Tips for Network Infrastructure Diagnose
Regular baseline testing should be part of network testing and maintenance, as it helps network maintenance and management personnel understand the network’s changing trends, directions, and patterns of fault occurrence.
For instance, if baseline testing data indicates that the average network traffic is usually below 6% and there are 15 known working protocols on the network, any traffic exceeding 6% should be monitored for changes, and the protocols should be verified to check if there are any illegal protocols running. In this case, cc:Mail was not a legitimate protocol within the network’s working protocols. Therefore, network management staff needed to address this issue promptly. Documentation and records of baseline network tests could have led to the swift correction of this fault.

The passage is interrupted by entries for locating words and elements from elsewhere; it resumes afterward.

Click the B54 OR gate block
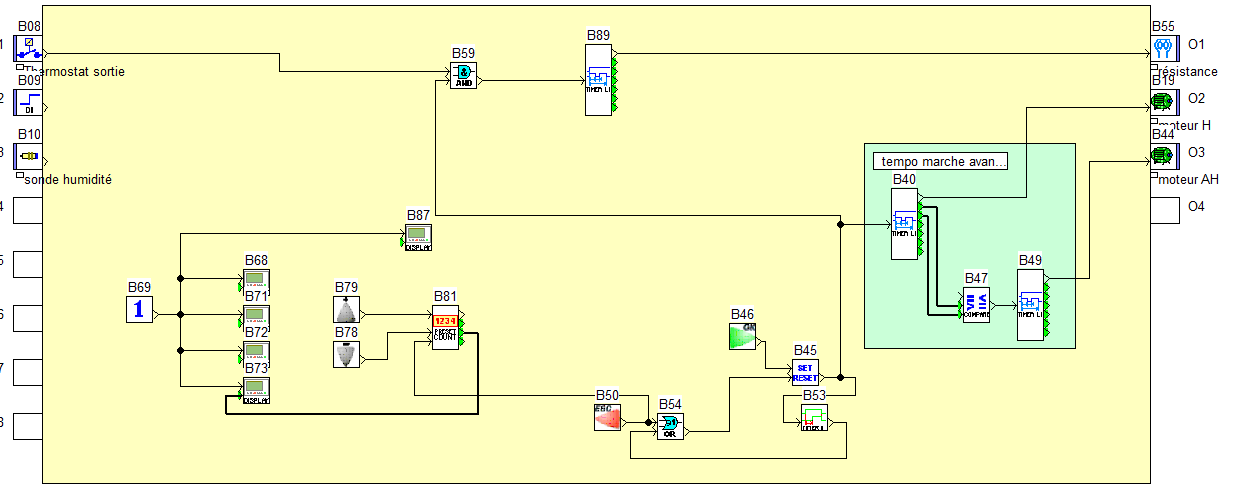Image resolution: width=1245 pixels, height=497 pixels. (669, 426)
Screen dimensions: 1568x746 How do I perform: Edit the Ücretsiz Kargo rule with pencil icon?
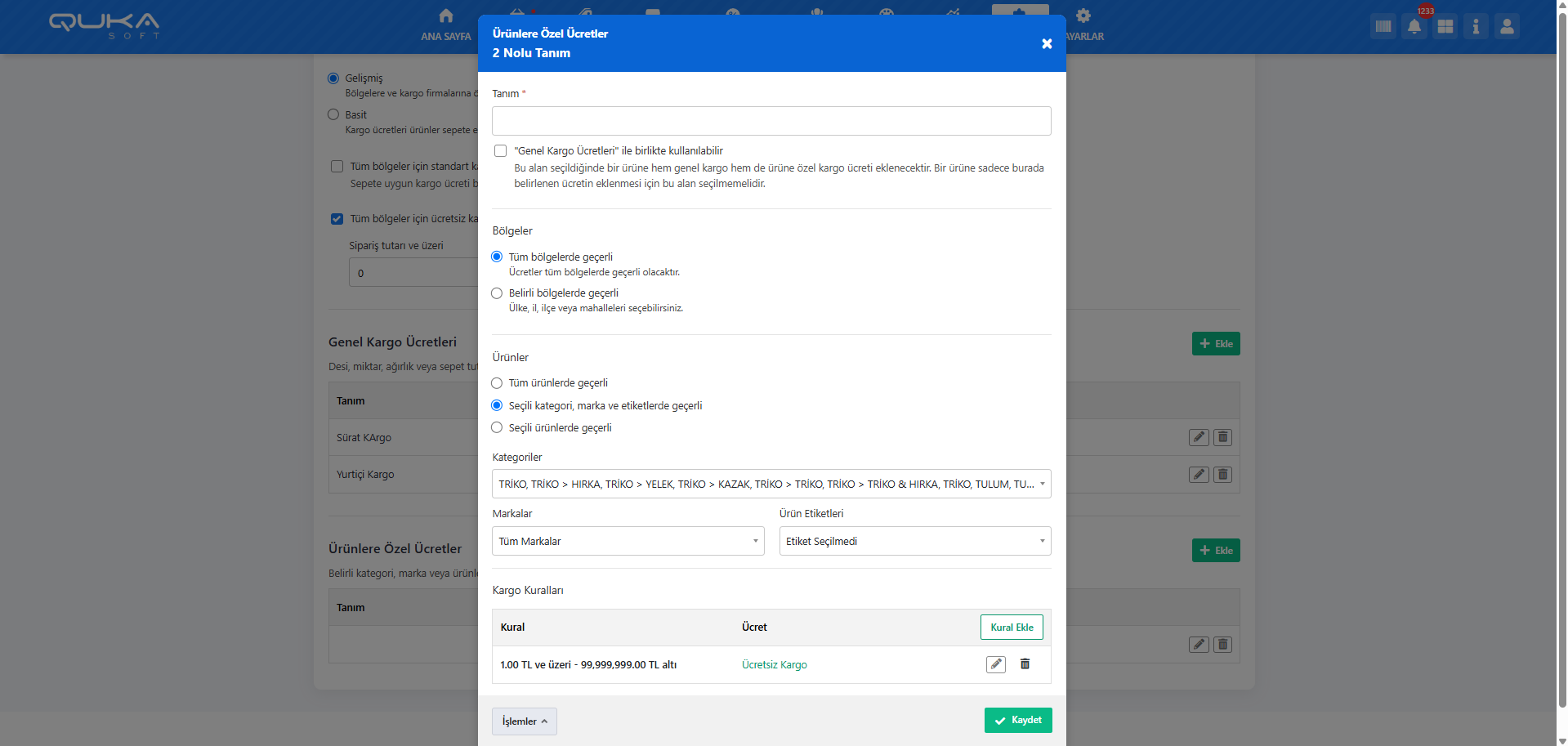(x=995, y=664)
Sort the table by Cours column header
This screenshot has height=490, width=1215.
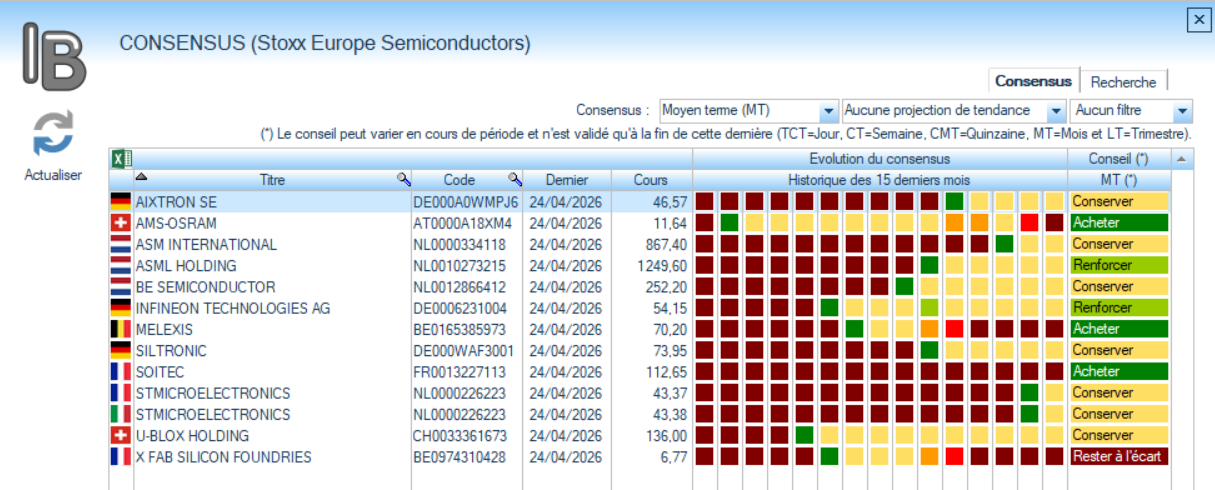click(650, 180)
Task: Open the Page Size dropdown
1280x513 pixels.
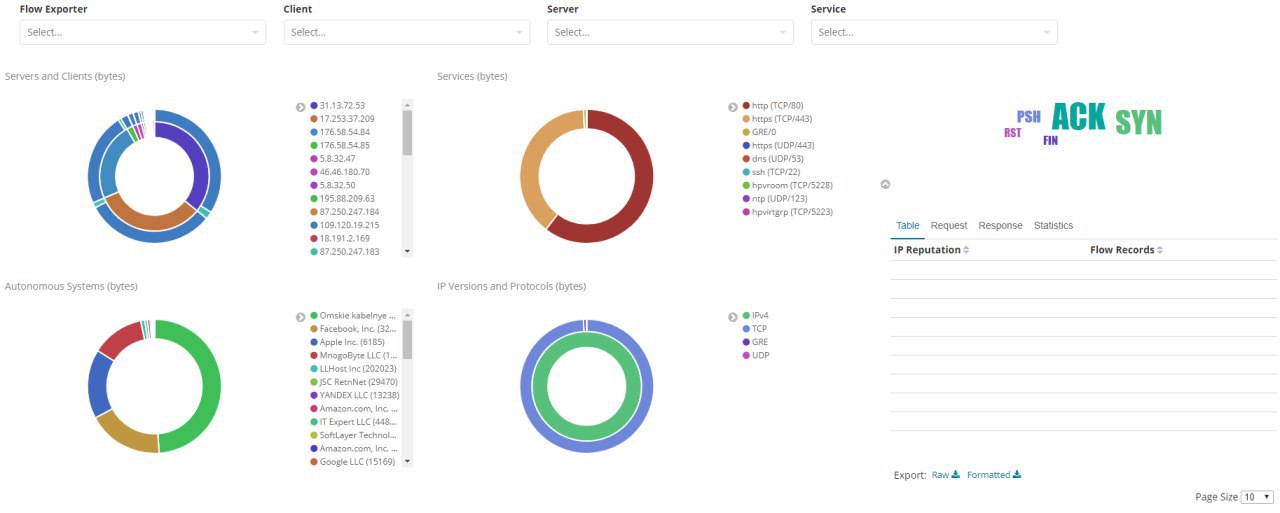Action: [x=1257, y=497]
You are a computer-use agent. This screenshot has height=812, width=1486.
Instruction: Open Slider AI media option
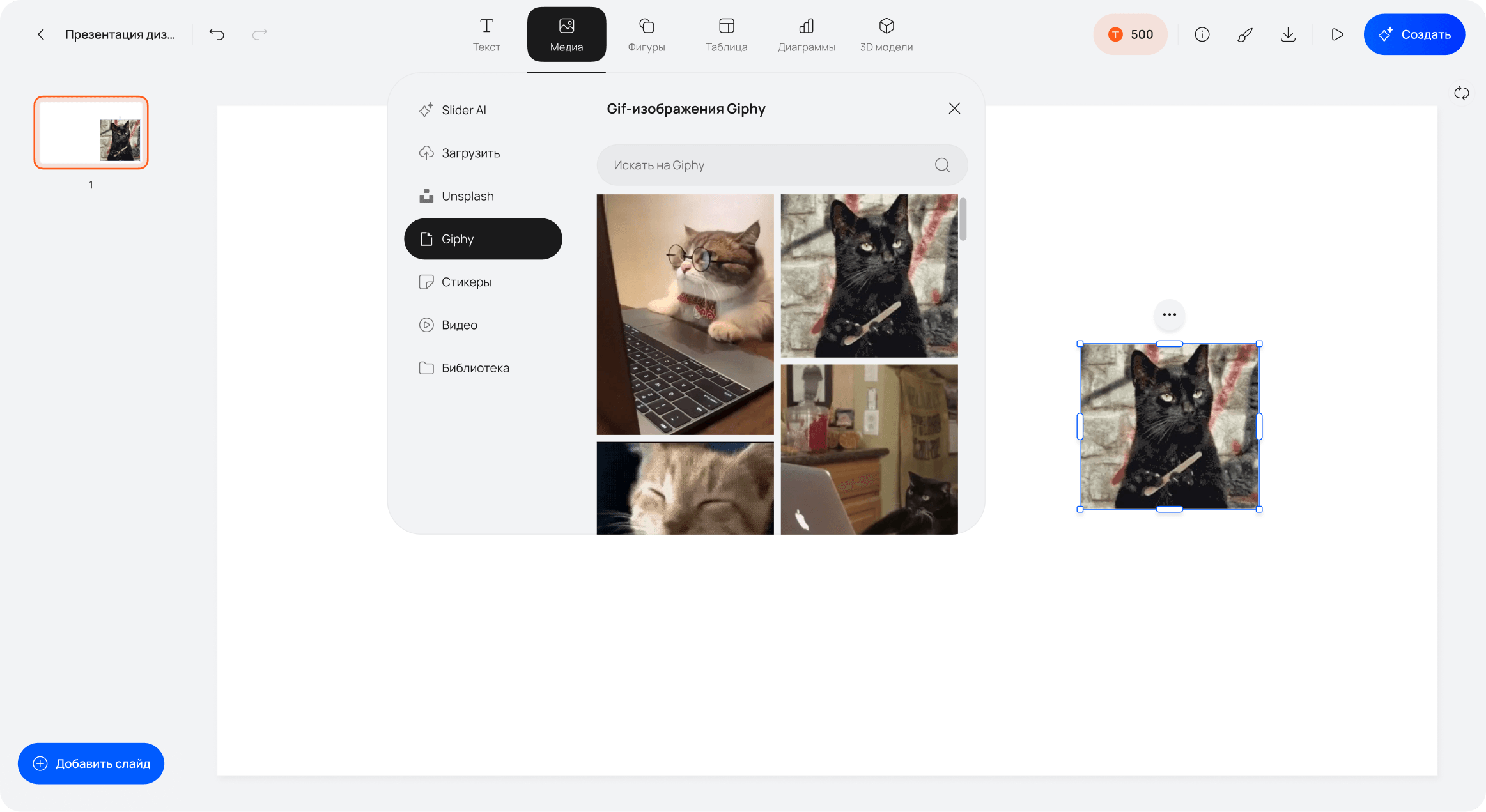tap(463, 110)
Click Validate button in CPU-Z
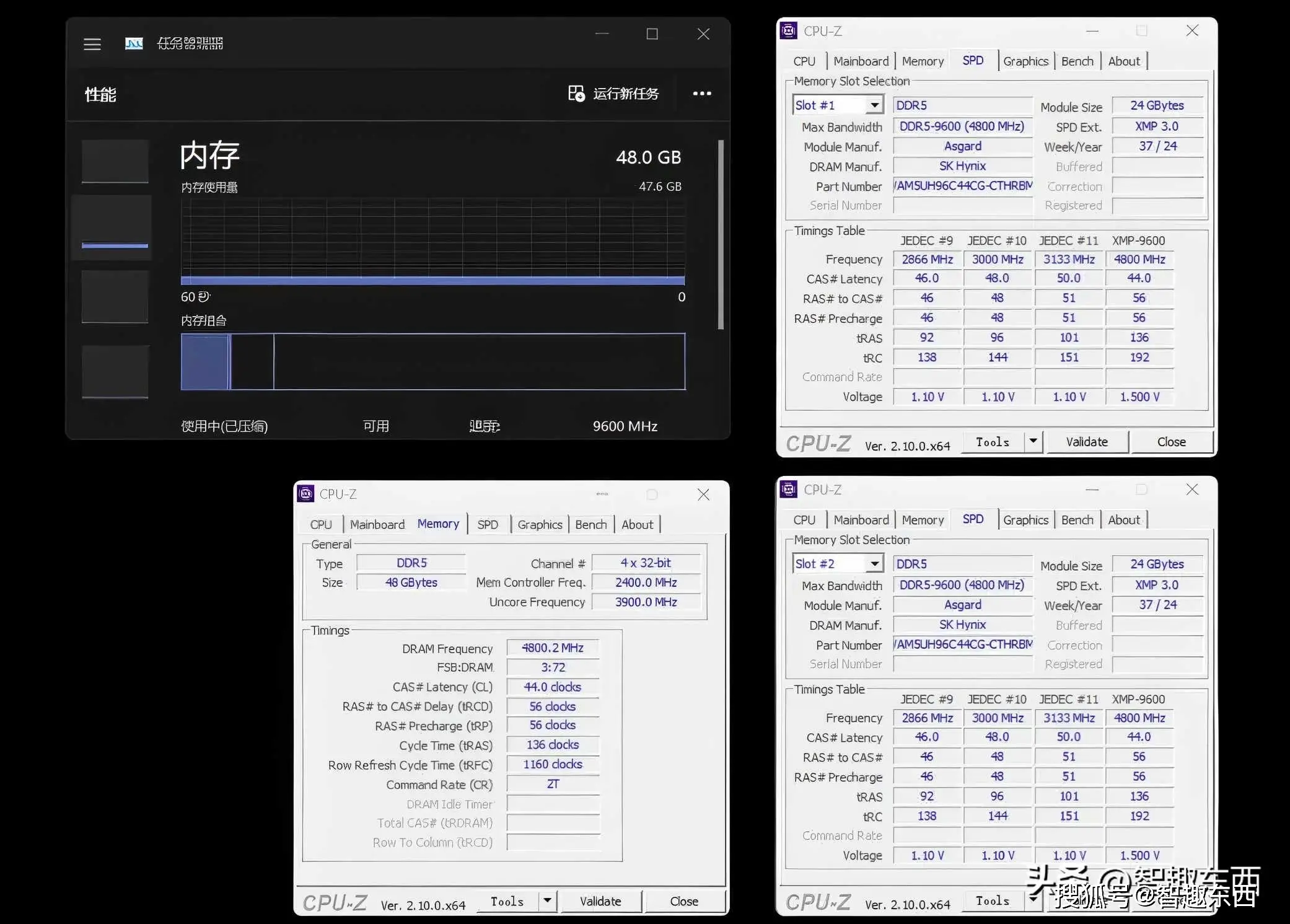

Furthermore, traffic management is an essential monitoring and management method in advanced network management, helping to monitor network applications, track hackers, purify network protocols, identify network issues, estimate network operating costs, optimize network structures, and more. From a preventive standpoint, strengthening internal management and user education should be consistently and strictly enforced.
Afterword
Ms. Zhong contacted us the following day to report that the network continued to function smoothly. Observations from the traffic tester showed that the illegal protocol application never reappeared. They were now in the process of documenting the network and conducting baseline tests. Starting today, they would commence continuous monitoring and analysis of the network’s health indicators, implementing a “Network Health Maintenance Policy.”